● THINGS TO DO
• a. Duplicate the passage on illness in academia from "For all the" to "the immune system.".
• b. Continue the passage on illness in academia after its last sentence.

● QUOTED PASSAGE
For all the talk of disability awareness on campuses, higher education can be quite hostile to those who are ill and disabled. Such hostility encourages us to keep our conditions a secret, if we can, and to suffer in silence. But because I’m open about my disease, colleagues and students regularly share with me the difficulties they experience. Many have confided in me about living with Crohn’s, Pott’s, diabetes, rheumatoid arthritis, and other conditions requiring treatments that compromise the immune system.

There are many reasons to keep these diagnoses a secret. For one, people value their privacy and want to avoid the intrusive questions and microaggressions that often follow disclosure even in academic settings, where one is presumed to know better. People also worry about being discriminated against or simply underestimated. For years, I told only a few colleague friends about my health problems, and only when I was desperate for social or material support. The cult of productivity thrives in academia, and I worried about appearing to be “a burden” or a “bad investment.” Incurable diseases come with uncertain prognoses and uncertain futures; I didn’t want to appear to be what hiring committees refer to as a “flight risk.” My fear of being overlooked for a tenure-track position because of my illness overshadowed the need to speak openly about a central aspect of my identity and everyday life.

This is all to say that college administrators have no idea what percentage of their community is especially vulnerable, and that any estimate based on age or disclosure should be approached with skepticism.

One argument that consistently comes up in discussions of the future of teaching is that an online education is simply subpar. Paxson, for example, waxes nostalgic about “the fierce intellectual debates that just aren’t the same on Zoom.” Believe me, I miss the dynamism of the classroom, too. But is it worth risking my life over? Hell, no! In a global pandemic, fierce in-person intellectual debates cannot take priority over safety and health. What good is winning a debate if you’re ill, or dead?

● Stored records
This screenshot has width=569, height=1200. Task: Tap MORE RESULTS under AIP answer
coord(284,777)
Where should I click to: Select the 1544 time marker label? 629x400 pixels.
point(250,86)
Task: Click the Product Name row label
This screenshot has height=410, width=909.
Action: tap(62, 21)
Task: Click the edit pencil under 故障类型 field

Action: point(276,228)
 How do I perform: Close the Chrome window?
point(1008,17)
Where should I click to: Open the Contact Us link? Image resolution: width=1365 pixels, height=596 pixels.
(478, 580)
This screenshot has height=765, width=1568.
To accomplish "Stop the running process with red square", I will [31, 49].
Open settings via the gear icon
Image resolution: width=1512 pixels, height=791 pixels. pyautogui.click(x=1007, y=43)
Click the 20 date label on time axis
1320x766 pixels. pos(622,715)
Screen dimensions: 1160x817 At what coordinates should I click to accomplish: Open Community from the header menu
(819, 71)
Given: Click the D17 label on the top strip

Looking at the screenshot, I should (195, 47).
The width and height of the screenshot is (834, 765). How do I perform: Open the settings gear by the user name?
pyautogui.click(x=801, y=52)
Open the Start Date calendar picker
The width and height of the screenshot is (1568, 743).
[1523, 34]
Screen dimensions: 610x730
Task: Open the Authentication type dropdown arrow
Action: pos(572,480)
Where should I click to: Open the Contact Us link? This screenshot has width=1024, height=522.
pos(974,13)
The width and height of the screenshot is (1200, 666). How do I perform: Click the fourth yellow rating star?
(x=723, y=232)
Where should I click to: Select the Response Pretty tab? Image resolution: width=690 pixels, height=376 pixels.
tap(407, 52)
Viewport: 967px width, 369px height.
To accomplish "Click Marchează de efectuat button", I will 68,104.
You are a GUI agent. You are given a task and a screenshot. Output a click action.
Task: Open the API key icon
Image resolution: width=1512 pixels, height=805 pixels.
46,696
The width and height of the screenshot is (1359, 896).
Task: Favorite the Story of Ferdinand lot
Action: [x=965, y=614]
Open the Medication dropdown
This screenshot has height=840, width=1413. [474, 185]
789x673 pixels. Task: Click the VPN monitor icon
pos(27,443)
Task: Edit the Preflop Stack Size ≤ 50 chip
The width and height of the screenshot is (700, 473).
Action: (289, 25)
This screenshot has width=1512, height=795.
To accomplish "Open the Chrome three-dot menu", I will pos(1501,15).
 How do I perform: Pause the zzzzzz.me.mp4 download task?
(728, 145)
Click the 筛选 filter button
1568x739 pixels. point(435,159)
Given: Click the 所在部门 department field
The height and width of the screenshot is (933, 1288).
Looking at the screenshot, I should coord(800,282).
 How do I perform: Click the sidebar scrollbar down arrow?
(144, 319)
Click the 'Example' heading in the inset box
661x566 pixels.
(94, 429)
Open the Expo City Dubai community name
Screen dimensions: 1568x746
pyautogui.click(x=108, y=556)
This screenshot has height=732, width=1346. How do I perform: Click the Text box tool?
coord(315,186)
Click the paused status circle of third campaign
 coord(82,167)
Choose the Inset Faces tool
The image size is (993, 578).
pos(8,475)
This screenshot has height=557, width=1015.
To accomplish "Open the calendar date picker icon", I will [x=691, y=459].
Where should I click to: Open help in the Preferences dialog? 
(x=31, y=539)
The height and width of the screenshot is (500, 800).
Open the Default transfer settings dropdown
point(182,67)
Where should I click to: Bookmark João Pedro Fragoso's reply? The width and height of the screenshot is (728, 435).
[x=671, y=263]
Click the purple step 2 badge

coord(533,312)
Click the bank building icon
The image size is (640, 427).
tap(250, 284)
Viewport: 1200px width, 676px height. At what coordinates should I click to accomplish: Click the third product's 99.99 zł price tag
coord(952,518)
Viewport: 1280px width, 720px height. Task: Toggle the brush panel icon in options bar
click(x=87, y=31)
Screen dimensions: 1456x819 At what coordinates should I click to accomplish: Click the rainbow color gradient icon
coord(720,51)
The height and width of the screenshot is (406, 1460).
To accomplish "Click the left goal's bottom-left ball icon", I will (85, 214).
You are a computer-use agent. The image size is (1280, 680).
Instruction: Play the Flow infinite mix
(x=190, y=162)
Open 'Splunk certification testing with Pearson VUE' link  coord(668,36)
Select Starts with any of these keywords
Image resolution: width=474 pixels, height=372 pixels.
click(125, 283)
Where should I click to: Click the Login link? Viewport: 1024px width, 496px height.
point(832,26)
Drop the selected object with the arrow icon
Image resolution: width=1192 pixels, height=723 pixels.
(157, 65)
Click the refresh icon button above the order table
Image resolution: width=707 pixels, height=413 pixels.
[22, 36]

● ANSWERS TO THE PROBLEMS
• a.
For all the talk of disability awareness on campuses, higher education can be quite hostile to those who are ill and disabled. Such hostility encourages us to keep our conditions a secret, if we can, and to suffer in silence. But because I’m open about my disease, colleagues and students regularly share with me the difficulties they experience. Many have confided in me about living with Crohn’s, Pott’s, diabetes, rheumatoid arthritis, and other conditions requiring treatments that compromise the immune system.

• b.
These issues were crystallized for me when I struggled to get a refill of my prescription for hydroxychloroquine. The drug touted by President Trump as a silver bullet for Covid-19 is a necessary ingredient in my lupus management. The resulting shortage had me contacting endless doctors and pharmacies while worrying about lapsing into a lupus flare and becoming even more vulnerable to Covid-19. As I sat on hold with yet another pharmacy, I realized that I could live with whatever fierceness was lacking in my Zoom classes.

At my university, one-third of the faculty members are over the age of 60 — but age is only part of the story. More than half of the faculty members are non-tenure track. Nationally, more than 70 percent of all college faculty members are contingently employed (i.e., not on the tenure track). With that precariousness comes fear. Will that fear be enough to prompt us to refuse to return to in-person teaching in the fall? As the reporter Colleen Flaherty writes, universities pushing for reopening are “making a big assumption: that faculty members will show up to teach.” Sadly, though, I think that is a grimly safe assumption — for the same reasons that I, an immunocompromised lecturer, still showed up to teach in March. Given the state of the academic job market, the austerity measures already taken by colleges, and the general state of the economy, what other options do we have?

I truly hope my university understands what it is asking us to do, what (and whom) it is asking to be put at risk. If it truly understands, then it won't resume in-person classes in the fall.

Maggie Levantovskaya is a writer, editor and contingent faculty member at Santa Clara University.